── Material provided

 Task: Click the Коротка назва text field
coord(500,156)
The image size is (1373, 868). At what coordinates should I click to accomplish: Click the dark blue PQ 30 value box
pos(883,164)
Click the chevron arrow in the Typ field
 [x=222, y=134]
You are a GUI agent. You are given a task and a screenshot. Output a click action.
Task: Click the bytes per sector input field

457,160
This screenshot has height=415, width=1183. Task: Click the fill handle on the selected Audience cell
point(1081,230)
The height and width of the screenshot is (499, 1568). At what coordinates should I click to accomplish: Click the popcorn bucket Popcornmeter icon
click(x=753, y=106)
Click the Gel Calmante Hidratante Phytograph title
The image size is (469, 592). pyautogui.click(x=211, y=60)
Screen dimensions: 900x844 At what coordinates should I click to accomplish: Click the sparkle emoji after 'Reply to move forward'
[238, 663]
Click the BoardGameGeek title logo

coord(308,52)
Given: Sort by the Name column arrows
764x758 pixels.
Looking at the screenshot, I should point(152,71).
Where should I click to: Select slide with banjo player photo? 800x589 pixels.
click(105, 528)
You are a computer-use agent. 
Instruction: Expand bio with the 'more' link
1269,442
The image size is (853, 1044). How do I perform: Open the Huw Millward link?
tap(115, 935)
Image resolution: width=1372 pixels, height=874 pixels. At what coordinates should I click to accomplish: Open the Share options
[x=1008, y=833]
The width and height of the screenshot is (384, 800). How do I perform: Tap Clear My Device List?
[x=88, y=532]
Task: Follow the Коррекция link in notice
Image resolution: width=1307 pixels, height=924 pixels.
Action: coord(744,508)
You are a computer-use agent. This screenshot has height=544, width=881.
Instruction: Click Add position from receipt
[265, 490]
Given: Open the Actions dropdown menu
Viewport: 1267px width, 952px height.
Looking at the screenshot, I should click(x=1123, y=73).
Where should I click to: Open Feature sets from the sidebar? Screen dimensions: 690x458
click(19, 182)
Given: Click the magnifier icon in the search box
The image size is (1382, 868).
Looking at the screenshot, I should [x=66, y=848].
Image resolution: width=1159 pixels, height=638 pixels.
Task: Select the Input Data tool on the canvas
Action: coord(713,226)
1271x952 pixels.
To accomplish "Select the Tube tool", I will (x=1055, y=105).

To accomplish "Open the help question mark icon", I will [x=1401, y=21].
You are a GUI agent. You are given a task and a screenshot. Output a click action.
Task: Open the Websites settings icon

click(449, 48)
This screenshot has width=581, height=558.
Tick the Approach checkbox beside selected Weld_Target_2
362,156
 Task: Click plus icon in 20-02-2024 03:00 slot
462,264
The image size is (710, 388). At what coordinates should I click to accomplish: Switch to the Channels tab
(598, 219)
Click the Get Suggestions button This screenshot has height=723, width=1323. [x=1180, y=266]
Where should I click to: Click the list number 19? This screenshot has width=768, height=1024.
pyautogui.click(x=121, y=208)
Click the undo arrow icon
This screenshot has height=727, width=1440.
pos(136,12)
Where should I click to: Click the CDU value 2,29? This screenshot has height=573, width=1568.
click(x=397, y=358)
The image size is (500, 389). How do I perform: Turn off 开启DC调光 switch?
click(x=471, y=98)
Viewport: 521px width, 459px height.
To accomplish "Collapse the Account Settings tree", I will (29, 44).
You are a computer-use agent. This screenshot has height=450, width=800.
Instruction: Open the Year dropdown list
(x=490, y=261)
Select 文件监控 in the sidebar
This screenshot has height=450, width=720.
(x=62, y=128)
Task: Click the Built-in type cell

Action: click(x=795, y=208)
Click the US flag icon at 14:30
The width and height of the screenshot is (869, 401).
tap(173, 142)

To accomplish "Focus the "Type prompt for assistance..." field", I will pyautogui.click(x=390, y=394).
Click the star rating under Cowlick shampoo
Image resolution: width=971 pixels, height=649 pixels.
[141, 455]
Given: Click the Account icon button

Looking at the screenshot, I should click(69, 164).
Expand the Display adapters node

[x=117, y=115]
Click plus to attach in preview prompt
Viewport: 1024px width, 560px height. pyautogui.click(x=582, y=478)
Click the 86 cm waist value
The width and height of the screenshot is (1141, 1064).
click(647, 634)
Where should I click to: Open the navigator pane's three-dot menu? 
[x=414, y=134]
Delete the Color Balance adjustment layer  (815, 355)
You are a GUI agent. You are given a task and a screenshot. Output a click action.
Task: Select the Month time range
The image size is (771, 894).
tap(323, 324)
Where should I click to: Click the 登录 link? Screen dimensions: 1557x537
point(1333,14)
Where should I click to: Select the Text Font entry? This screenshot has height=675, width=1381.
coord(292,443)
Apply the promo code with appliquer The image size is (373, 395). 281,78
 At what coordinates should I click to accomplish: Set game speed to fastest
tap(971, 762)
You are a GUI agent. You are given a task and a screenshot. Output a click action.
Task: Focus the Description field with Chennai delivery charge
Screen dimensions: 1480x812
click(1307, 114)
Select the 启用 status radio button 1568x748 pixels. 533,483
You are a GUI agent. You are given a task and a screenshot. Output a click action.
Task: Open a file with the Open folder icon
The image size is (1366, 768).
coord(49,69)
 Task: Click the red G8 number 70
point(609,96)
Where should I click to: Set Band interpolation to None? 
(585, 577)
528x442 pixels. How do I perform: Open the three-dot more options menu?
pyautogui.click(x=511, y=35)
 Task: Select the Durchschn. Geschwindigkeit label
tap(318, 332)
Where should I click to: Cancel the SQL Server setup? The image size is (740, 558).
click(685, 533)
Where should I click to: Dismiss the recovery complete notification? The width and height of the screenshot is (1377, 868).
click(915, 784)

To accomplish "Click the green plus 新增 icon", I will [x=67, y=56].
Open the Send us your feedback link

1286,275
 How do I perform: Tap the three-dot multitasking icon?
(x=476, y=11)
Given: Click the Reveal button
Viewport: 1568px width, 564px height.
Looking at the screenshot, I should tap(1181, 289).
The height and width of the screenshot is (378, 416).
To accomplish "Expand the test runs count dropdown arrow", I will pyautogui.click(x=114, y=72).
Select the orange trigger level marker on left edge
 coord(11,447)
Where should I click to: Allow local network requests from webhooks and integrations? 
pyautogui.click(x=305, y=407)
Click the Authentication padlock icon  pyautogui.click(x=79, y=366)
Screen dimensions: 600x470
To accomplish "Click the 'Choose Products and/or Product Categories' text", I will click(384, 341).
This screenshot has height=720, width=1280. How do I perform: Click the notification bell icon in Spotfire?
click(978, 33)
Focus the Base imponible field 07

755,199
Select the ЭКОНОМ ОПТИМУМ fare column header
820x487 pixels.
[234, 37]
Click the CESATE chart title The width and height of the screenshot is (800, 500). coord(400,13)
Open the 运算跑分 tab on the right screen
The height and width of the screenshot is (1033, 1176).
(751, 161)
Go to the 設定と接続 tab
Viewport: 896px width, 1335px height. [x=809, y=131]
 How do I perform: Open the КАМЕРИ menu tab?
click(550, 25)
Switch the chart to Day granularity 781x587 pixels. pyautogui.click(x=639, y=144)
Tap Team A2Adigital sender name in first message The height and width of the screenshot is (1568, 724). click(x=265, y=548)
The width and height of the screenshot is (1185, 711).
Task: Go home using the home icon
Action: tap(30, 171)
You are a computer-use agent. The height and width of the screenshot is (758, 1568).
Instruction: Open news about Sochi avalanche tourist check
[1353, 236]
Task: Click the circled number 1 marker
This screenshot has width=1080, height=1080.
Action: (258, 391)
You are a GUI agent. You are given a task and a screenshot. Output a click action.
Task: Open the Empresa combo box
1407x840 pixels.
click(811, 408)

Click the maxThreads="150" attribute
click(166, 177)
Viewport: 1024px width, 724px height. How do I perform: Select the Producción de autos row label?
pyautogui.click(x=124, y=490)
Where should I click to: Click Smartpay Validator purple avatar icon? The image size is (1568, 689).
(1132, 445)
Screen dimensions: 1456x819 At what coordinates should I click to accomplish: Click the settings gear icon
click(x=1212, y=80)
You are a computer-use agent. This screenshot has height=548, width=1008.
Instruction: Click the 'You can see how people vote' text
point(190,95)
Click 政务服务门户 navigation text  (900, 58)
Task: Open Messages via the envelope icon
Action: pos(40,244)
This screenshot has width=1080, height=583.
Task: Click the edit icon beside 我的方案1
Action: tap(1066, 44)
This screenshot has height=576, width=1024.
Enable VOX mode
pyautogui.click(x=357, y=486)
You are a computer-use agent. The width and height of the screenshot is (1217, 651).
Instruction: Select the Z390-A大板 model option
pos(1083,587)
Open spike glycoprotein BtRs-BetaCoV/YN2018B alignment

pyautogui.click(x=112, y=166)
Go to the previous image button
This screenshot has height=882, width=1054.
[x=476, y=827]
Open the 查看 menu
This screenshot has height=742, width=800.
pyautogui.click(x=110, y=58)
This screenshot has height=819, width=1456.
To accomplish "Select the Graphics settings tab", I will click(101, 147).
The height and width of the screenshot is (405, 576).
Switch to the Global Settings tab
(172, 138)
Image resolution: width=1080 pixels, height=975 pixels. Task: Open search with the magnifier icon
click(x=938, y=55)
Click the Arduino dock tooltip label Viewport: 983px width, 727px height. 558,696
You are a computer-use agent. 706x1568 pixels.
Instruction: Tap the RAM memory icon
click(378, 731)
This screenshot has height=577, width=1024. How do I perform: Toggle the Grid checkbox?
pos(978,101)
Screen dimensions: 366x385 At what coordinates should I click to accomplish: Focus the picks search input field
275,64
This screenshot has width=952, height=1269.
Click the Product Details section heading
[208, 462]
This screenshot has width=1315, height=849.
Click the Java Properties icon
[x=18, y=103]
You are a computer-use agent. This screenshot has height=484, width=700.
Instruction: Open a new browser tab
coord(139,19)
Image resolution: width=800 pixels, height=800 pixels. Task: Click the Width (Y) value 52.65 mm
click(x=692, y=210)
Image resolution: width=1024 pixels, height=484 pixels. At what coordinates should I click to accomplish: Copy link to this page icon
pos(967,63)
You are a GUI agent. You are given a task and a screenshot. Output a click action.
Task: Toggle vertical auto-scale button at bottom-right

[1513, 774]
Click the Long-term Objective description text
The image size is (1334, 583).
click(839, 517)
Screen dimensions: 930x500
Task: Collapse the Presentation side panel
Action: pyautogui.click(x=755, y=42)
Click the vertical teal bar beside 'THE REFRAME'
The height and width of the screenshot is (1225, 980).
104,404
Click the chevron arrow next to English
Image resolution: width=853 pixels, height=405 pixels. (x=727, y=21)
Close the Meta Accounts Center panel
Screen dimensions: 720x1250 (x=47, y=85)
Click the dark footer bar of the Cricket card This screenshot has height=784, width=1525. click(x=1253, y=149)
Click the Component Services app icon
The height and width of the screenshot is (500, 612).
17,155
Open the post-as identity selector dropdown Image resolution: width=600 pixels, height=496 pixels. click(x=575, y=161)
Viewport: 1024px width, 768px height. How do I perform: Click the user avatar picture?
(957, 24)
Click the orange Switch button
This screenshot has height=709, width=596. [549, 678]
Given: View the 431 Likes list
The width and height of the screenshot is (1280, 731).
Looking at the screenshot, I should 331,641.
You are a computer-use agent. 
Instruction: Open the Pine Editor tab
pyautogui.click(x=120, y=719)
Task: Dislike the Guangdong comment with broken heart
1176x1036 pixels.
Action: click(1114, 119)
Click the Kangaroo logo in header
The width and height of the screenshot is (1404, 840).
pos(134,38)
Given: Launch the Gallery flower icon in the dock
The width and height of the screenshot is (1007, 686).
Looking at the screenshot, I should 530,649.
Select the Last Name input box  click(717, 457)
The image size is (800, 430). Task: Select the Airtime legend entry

────

→ **Task goal**
Above are the records; from them, give again exactly the lines from the one containing "Instruction: Open news" to the one containing "has height=548, width=1008.", both lines included, and nothing more.

→ **Exercise answer**
Instruction: Open news about Sochi avalanche tourist check
[1353, 236]
Task: Click the circled number 1 marker
This screenshot has width=1080, height=1080.
Action: (258, 391)
You are a GUI agent. You are given a task and a screenshot. Output a click action.
Task: Open the Empresa combo box
1407x840 pixels.
click(811, 408)

Click the maxThreads="150" attribute
click(166, 177)
Viewport: 1024px width, 724px height. How do I perform: Select the Producción de autos row label?
pyautogui.click(x=124, y=490)
Where should I click to: Click Smartpay Validator purple avatar icon? The image size is (1568, 689).
(1132, 445)
Screen dimensions: 1456x819 At what coordinates should I click to accomplish: Click the settings gear icon
click(x=1212, y=80)
You are a computer-use agent. This screenshot has height=548, width=1008.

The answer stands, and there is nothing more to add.